If all you did was quote the Bible, you’ve probably already lost the argument

It doesn’t matter what the topic is, if you’re in a disagreement with another Bible believer over a particular doctrine or theological point and literally all you do is quote Scripture in order to try to prove your viewpoint, in the vast majority of cases you’re not only admitting that you can’t actually support your viewpoint from Scripture at all, but also that you almost certainly haven’t taken the time to properly study the topic thoroughly enough to be able to legitimately have reached a conclusion about it yourself yet.

Now, this might not be the case 100% of the time, but if the person you’re disagreeing with believes the Bible and has any knowledge about it at all, odds are high that they’re not only already familiar with the passage(s) you’re quoting, but that they already believe and agree with said passage(s). And if they already believe and agree with said passage(s), it means that they’ve already considered said passage(s) — likely in much more depth than you have if all you’ve done is quote said passage(s) — and simply have a different interpretation of said passage(s) than you do.

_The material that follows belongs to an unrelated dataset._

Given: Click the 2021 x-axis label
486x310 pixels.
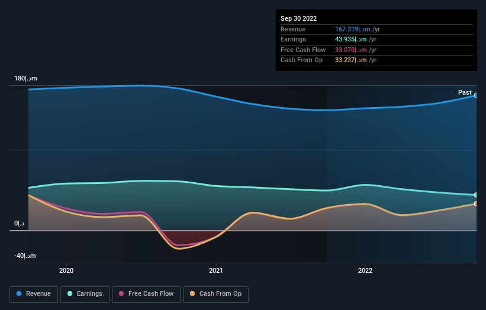Looking at the screenshot, I should (215, 271).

So to simply quote something from the Bible which you think proves your viewpoint without also explaining ahead of time why their interpretation(s) of said passage(s) can’t possibly be correct means you’re admitting that you aren’t already familiar with their interpretation(s) of said passage(s) and haven’t already prepared a rebuttal to their interpretation(s), which also means you’re demonstrating that you’ve come to the disagreement entirely unprepared.

However, that’s not all. If you don’t know their interpretation(s) of whatever “proof text(s)” you might be using to support your viewpoint, it means there’s no way you’ve researched the subject deeply enough yourself yet. And if you haven’t actually considered the passage(s) you’re using to defend your viewpoint from all possible angles (and the fact that the person you’re disagreeing with has a different interpretation of the passage(s) you’re quoting, as they almost certainly do, means there likely is at least one more angle you haven’t considered yet), why should anyone listen to you regarding a topic you haven’t actually studied carefully enough yet?

Of course, there are cases where you might be wanting to catch the person you’re disagreeing with in a trap in order to demonstrate that they haven’t thought their interpretation(s) of said passage(s) through well enough themselves yet, but in that case you should have at least asked a question or made a remark which you know will lead to the conclusion you’re trying to help them reach. However, in order to do that, you still have to already know why the person you’re disagreeing with believes what they do and what their interpretation is of not only the passage(s) you’re using to defend your viewpoint, but what their interpretation is of the passage(s) they use to defend their viewpoint as well.

What I’m basically getting at is, if you’re going to get into a theological disagreement with a Bible believer, it’s imperative that you do your homework in order to make sure you’re familiar with all the scriptural reasons they believe what they do ahead of time. Because if you don’t, you’ve pretty much already lost the argument.

And for those of you who have already misinterpreted what I’m saying here as insisting one shouldn’t quote the Bible at all, that’s not even close to what I was getting at (although, if that’s how you did interpret the above paragraphs, it doesn’t bode well for your interpretational abilities in general, including when it comes to Scripture). All I was saying is that you shouldn’t quote the Bible without also explaining why the passage(s) you quoted can’t be interpreted in the manner the person you’re disagreeing with interprets said passage(s).